[SHORT PROBLEM A]
Answer these questions about the email:
(i) From which MariaDB version does NOW() accept an optional integer argument?
(ii) What kind of replication does the email suggest switching to?
(iii) How many hosts were set up as a galera cluster?
+++ DOCUMENT
Hi Jan, The function NOW() was never supposed to take a timestamp as an argument, neither in MySQL nor in MariaDB. In earlier versions any argument was ignored. Starting from MariaDB 5.3 (and MySQL 5.6), when microseconds support was implemented, it takes an optional integer argument, which indicates a microsecond precision, so a value which cannot be interpreted as such causes a parsing error. I'd say that the application that produces these statements should be fixed -- depending on where it takes the argument from, best case scenario is that it just does something meaningless, but it's also quite possible that it does not work as expected. If you cannot change the behavior of the application, you might want to consider switching to row-based replication, this way you won't have a problem with the statement on newer servers. Regards, Elena On 2/12/2013 1:56 AM, Jan Kirchhoff wrote:
Hi,
I set up 2 hosts as a galera cluster, one of them is a slave of my main database.
++++++
[SHORT PROBLEM B] Please rewrite every line of the entries below, from the line with "服务条款 (276, 822)" through the end of the entries, with nothing left out, and add 16 to each coordinate in the answers.
+++ DATASET EXCERPTS
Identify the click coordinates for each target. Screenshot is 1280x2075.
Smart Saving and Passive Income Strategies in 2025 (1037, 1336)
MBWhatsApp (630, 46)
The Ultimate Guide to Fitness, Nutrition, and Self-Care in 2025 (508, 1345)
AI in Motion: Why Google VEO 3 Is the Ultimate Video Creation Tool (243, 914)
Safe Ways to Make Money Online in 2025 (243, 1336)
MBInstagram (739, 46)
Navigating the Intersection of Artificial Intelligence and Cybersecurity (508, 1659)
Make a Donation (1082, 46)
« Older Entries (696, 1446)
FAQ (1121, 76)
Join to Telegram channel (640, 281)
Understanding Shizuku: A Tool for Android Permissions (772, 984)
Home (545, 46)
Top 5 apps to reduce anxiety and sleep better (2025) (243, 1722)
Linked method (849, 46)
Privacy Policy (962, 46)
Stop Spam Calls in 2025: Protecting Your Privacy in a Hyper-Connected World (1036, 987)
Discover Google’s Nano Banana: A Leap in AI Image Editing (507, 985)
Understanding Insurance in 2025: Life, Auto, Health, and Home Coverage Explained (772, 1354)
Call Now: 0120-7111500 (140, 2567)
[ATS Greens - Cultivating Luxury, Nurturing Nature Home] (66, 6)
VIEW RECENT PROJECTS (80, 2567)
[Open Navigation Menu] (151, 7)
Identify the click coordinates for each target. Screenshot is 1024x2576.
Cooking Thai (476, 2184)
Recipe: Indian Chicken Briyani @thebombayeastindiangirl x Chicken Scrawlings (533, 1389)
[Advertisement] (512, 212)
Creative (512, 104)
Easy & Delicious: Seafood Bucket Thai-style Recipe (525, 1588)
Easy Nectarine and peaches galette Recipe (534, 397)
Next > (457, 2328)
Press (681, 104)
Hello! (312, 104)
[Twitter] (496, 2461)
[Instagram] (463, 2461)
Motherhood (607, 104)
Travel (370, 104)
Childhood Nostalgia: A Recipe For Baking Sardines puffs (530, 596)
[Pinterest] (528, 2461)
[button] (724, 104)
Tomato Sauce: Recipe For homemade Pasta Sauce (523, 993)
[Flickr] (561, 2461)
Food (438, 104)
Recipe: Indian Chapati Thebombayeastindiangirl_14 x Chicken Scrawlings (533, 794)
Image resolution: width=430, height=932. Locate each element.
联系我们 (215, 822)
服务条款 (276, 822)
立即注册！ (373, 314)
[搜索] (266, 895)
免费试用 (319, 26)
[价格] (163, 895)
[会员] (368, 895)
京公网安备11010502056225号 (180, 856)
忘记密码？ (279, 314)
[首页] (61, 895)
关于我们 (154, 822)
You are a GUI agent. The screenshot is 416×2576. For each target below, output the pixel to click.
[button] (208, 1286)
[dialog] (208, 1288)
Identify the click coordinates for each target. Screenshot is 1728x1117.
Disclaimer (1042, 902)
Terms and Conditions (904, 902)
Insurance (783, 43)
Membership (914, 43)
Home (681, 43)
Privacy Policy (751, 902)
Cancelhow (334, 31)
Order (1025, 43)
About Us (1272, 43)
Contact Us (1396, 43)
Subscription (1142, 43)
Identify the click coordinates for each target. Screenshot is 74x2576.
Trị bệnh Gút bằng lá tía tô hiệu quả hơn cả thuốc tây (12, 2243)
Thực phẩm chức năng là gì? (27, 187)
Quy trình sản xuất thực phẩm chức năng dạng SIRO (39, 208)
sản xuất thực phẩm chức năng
++++++
[TASK ANSWER A]
(i) MariaDB 5.3
(ii) Row-based replication
(iii) 2

[TASK ANSWER B]
服务条款 (292, 838)
立即注册！ (389, 330)
[搜索] (282, 911)
免费试用 (335, 42)
[价格] (179, 911)
[会员] (384, 911)
京公网安备11010502056225号 (196, 872)
忘记密码？ (295, 330)
[首页] (77, 911)
关于我们 (170, 838)
You are a GUI agent. The screenshot is 416×2576. For each target below, output the pixel to click.
[button] (224, 1302)
[dialog] (224, 1304)
Identify the click coordinates for each target. Screenshot is 1728x1117.
Disclaimer (1058, 918)
Terms and Conditions (920, 918)
Insurance (799, 59)
Membership (930, 59)
Home (697, 59)
Privacy Policy (767, 918)
Cancelhow (350, 47)
Order (1041, 59)
About Us (1288, 59)
Contact Us (1412, 59)
Subscription (1158, 59)
Identify the click coordinates for each target. Screenshot is 74x2576.
Trị bệnh Gút bằng lá tía tô hiệu quả hơn cả thuốc tây (28, 2259)
Thực phẩm chức năng là gì? (43, 203)
Quy trình sản xuất thực phẩm chức năng dạng SIRO (55, 224)
sản xuất thực phẩm chức năng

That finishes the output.